CTRP12 inhibits triglyceride synthesis and export in hepatocytes by suppressing HNF-4α and DGAT2 expression.

C1q/TNF-related protein 12 (CTRP12) is an antidiabetic adipokine whose circulating levels are reduced in obesity and diabetes. Although partial and complete loss-of-function mouse models suggest a role for CTRP12 in modulating lipid metabolism and adiposity, its effect on cellular lipid metabolism remains poorly defined. Here, we demonstrate a direct action of CTRP12 in regulating lipid synthesis and secretion. In hepatoma cells and primary mouse hepatocytes, CTRP12 treatment inhibits triglyceride synthesis by suppressing glycerophosphate acyltransferase (GPAT) and diacylglycerol acyltransferase (DGAT) expression. CTRP12 treatment also downregulates the expression of hepatocyte nuclear factor-4α (HNF-4α) and its target gene microsomal triglyceride transfer protein (MTTP), leading to reduced very-low-density lipoprotein (VLDL)-triglyceride export from hepatocytes. Consistent with the in vitro findings, overexpressing CTRP12 lowers fasting and postprandial serum triglyceride levels in mice. These results underscore the important function of CTRP12 in lipid metabolism in hepatocytes.
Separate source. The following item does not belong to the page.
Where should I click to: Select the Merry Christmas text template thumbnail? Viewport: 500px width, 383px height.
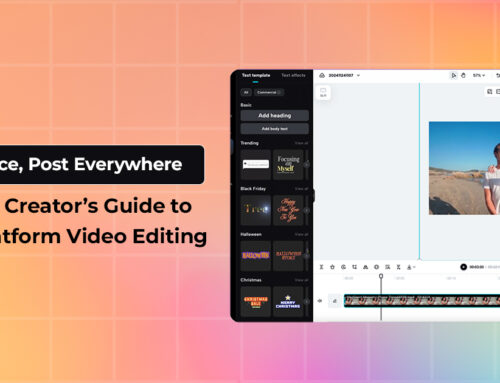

CTRP2 overexpression improves insulin and lipid tolerance in diet-induced obese mice.

CTRP2 is a secreted plasma protein of the C1q family that enhances glycogen deposition and fat oxidation in cultured myotubes. Its in vivo metabolic function, however, has not been established. We show here that acute and chronic metabolic perturbations induced by fasting or high-fat feeding up-regulated the mRNA expression of Ctrp2 in white adipose tissue without affecting its circulating plasma levels. We generated a transgenic mouse model with elevated circulating levels of CTRP2 to determine its metabolic function in vivo. When fed a low-fat diet, wild-type and CTRP2 transgenic mice exhibited no metabolic phenotypes. When challenged with a high-fat diet to induce obesity, wild-type and CTRP2 transgenic mice had similar weight gain, adiposity, food intake, metabolic rate, and energy expenditure. Fasting serum lipid and adipokine profiles were also similar between the two groups of mice. However, while glucose and insulin levels in the fasted state were comparable between wild-type and CTRP2 transgenic mice, insulin levels in the fed state were consistently lower in transgenic mice. Notably, CTRP2 transgenic mice had improved insulin tolerance and a greater capacity to handle acute lipid challenge relative to littermate controls. Our results highlight, for the first time, the in vivo role of CTRP2 in modulating whole-body metabolism.